In our practice, we use validated patient questionnaires as a principal method of measuring outcomes for patients with back pain (Revised Oswestry and/or Roland-Morris) and neck pain (Neck Pain Disability Index). This is a brief discussion of the scientific acceptance and now widespread use of this type of outcome measure. It is given because traditionally practitioner measurements (e.g. range of motion measured by straight leg raise, x-ray, etc. and strength measures) have been thought more objective and valid than patient-centered survey instruments (questionnaires).

Current health science literature now says that carefully designed, proven questionnaires have at least equal scientific validity to practitioner measurement.1, 2 Both the Oswestry Low-Back Pain Disability Questionnaire (Oswestry) 3, 4, 5 and the Roland-Morris Low-Back Pain Disability Questionnaire (Roland-Morris) 4, 5, 6 have been shown in randomized controlled trials to have validity and reliability in measuring results for patients with back pain under chiropractic or medical management. The Neck Pain Disability Index, is an adaptation of the Oswestry for neck pain patients by chiropractic researchers and its validity and reliability have also been confirmed by randomized controlled trial.7

The current North American Guidelines for Chiropractic Practice have a chapter on measuring results (outcomes assessment). This deals specifically with the use of patient questionnaires to measure function and pain, and on the basis of the literature, rates use of such questionnaires as established for assessing patients with back pain, neck pain and other neuromusculoskeletal disorders.

A great advantage of patient-centered questionnaires is that they measured results directly. Patients indicate in specific ways whether treatment is improving pain levels, function, and reducing disability. Questionnaires are a great addition to the practitioner's analytical toolbox. Practitioner measurements are firstly indirect - it may be, in some patients, for example, that varying degrees of straight-leg raise or x-ray changes have nothing to do with the pain - and secondly there is increasing evidence that they are often less reliable, valid and scientifically sound than patient questionnaires.2

References:

1 Measuring Health: A Guide to Rating Scales and Questionnaires McDowell I, Newell C, Oxford Press, New York 1987.

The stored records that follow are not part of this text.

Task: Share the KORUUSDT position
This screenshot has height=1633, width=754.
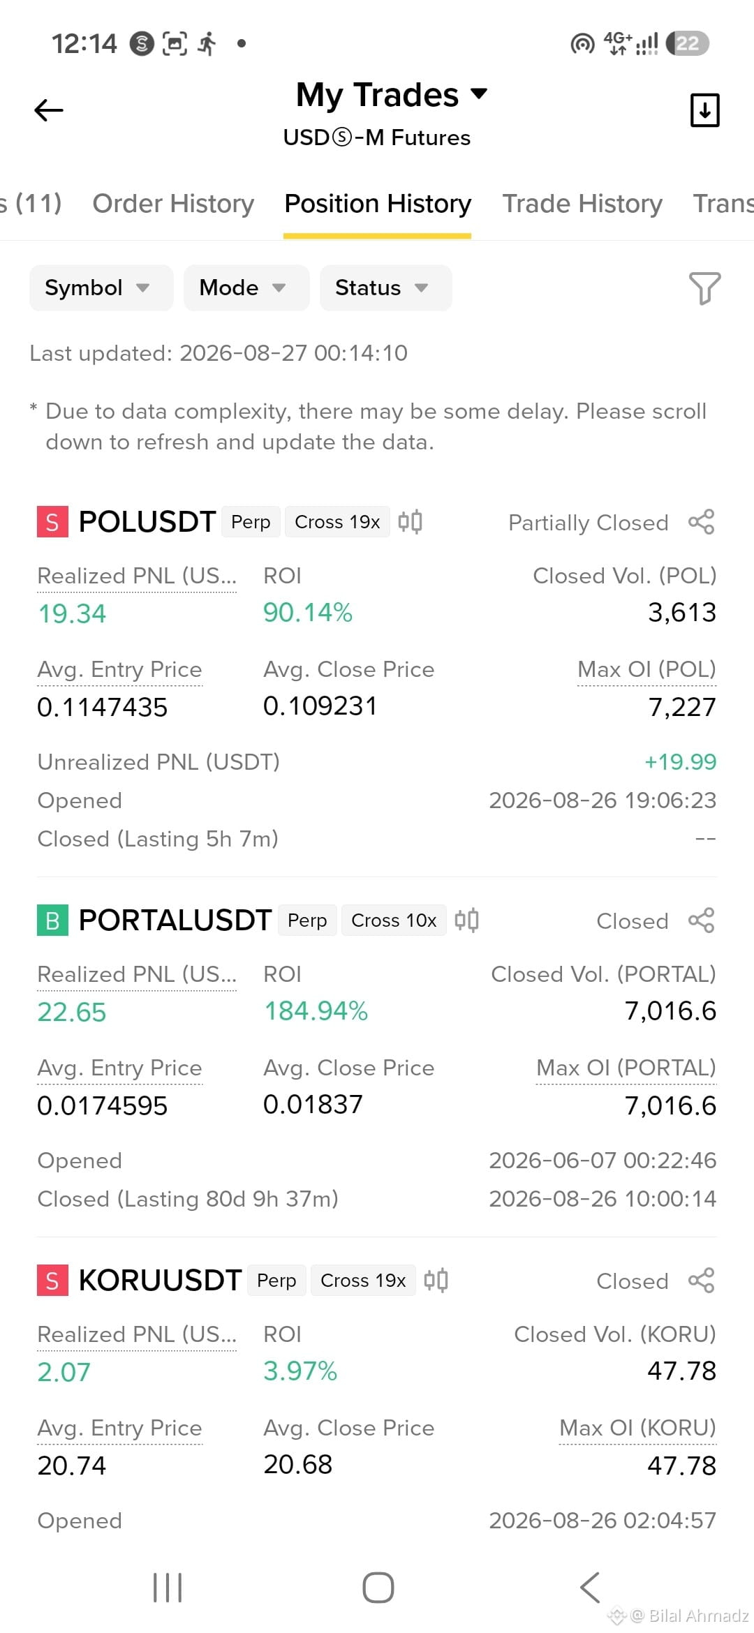Action: click(701, 1281)
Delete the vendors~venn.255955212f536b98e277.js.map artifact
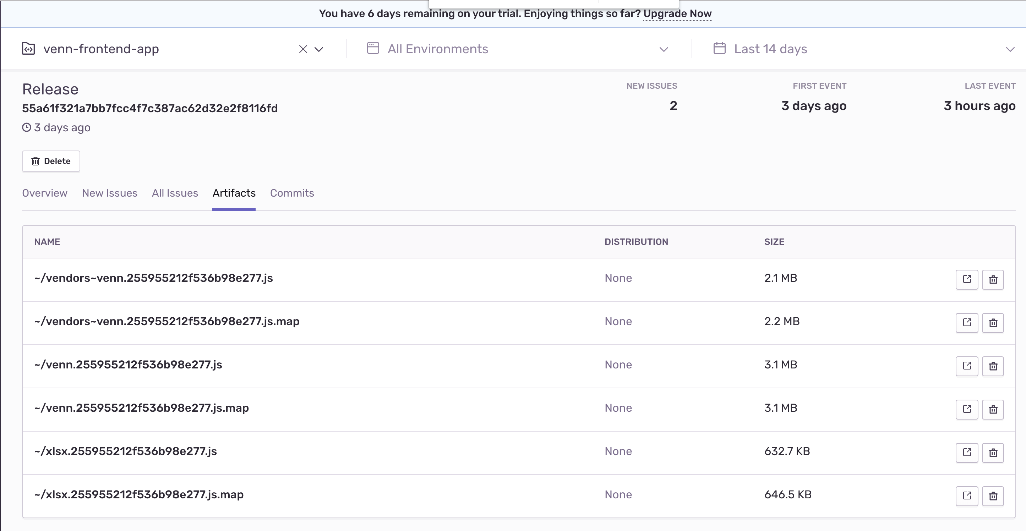The height and width of the screenshot is (531, 1026). (993, 323)
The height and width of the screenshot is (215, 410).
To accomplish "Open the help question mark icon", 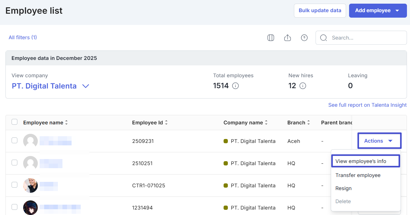I will [x=304, y=38].
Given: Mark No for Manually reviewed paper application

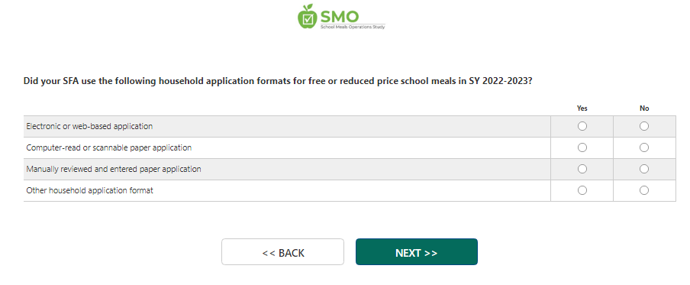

2 Measuring the Functional Status of Patients with Low Back Pain, Deyo R, Archives of Physical Medicine and Rehabilitation 1988, 69:1044-1053.

3 Fairbanks J, Davies J et al (1980) The Oswestry Low Back Pain Disability Questionnaire, Physiotherapy 66:271-272

4 Meade TW, Dyer Set al (1990) Low Back Pain of Mechanical Origin: Randomised Comparison of Chiropractic and Hospital Outpatient Treatment, Br Med J300:1431-37

5 Hsiieh CJ, Phillips RB et al (1992) Functional Outcomes of Low Back Pain: Comparison of Four Treatment Groups in a Randomized Controlled Trial, J Manipulative Physiol Ther,15(1):4-9.

6 Roland M, Morris R (1983) Study of Natural History of Back Pain. Part I: Development of Reliable and Sensitive Measure of Disability in Low Back Pain, Spine 8:141

7 Vernon H, Mior S (1991) The Neck Disability Index: A Study of Reliability and Validity, J Manipulative Physiol Ther 14(7):409-415.